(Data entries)

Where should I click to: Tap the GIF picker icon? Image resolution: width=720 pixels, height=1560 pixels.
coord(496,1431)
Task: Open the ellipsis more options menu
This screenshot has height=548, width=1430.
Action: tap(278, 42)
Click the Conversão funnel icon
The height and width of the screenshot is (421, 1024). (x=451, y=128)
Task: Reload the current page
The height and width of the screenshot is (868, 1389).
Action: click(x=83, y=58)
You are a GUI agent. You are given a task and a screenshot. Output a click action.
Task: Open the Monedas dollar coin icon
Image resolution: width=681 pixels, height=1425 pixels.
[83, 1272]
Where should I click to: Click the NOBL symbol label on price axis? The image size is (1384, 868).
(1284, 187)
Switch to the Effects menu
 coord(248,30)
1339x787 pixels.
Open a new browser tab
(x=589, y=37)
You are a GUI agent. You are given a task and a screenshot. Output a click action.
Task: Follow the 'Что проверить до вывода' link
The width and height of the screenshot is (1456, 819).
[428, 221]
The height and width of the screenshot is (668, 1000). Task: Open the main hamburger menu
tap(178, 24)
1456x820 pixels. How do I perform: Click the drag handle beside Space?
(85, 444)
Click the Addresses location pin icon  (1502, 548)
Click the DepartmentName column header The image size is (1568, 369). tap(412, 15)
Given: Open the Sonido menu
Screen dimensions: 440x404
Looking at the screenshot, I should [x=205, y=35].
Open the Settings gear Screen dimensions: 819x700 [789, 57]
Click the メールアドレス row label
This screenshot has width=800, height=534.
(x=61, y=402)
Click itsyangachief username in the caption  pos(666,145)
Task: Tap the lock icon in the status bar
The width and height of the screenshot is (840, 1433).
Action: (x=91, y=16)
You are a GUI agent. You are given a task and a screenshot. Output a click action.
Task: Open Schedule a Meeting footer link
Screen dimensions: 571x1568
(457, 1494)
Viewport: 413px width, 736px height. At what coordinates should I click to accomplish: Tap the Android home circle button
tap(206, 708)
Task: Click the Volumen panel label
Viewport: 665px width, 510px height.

Your goal:
Reproduce every record above exactly as it is written.

Task solution:
Where should I click to: Tap the GIF picker icon? Image resolution: width=720 pixels, height=1560 pixels.
coord(496,1431)
Task: Open the ellipsis more options menu
This screenshot has height=548, width=1430.
Action: tap(278, 42)
Click the Conversão funnel icon
The height and width of the screenshot is (421, 1024). (x=451, y=128)
Task: Reload the current page
The height and width of the screenshot is (868, 1389).
Action: click(x=83, y=58)
You are a GUI agent. You are given a task and a screenshot. Output a click action.
Task: Open the Monedas dollar coin icon
Image resolution: width=681 pixels, height=1425 pixels.
[83, 1272]
Where should I click to: Click the NOBL symbol label on price axis? The image size is (1384, 868).
(1284, 187)
Switch to the Effects menu
 coord(248,30)
1339x787 pixels.
Open a new browser tab
(x=589, y=37)
You are a GUI agent. You are given a task and a screenshot. Output a click action.
Task: Follow the 'Что проверить до вывода' link
The width and height of the screenshot is (1456, 819).
[428, 221]
The height and width of the screenshot is (668, 1000). Task: Open the main hamburger menu
tap(178, 24)
1456x820 pixels. How do I perform: Click the drag handle beside Space?
(85, 444)
Click the Addresses location pin icon  (1502, 548)
Click the DepartmentName column header The image size is (1568, 369). tap(412, 15)
Given: Open the Sonido menu
Screen dimensions: 440x404
Looking at the screenshot, I should [x=205, y=35].
Open the Settings gear Screen dimensions: 819x700 [789, 57]
Click the メールアドレス row label
This screenshot has width=800, height=534.
(x=61, y=402)
Click itsyangachief username in the caption  pos(666,145)
Task: Tap the lock icon in the status bar
The width and height of the screenshot is (840, 1433).
Action: (x=91, y=16)
You are a GUI agent. You are given a task and a screenshot. Output a click action.
Task: Open Schedule a Meeting footer link
Screen dimensions: 571x1568
(457, 1494)
Viewport: 413px width, 736px height. At what coordinates should I click to accomplish: Tap the Android home circle button
tap(206, 708)
Task: Click the Volumen panel label
Viewport: 665px width, 510px height.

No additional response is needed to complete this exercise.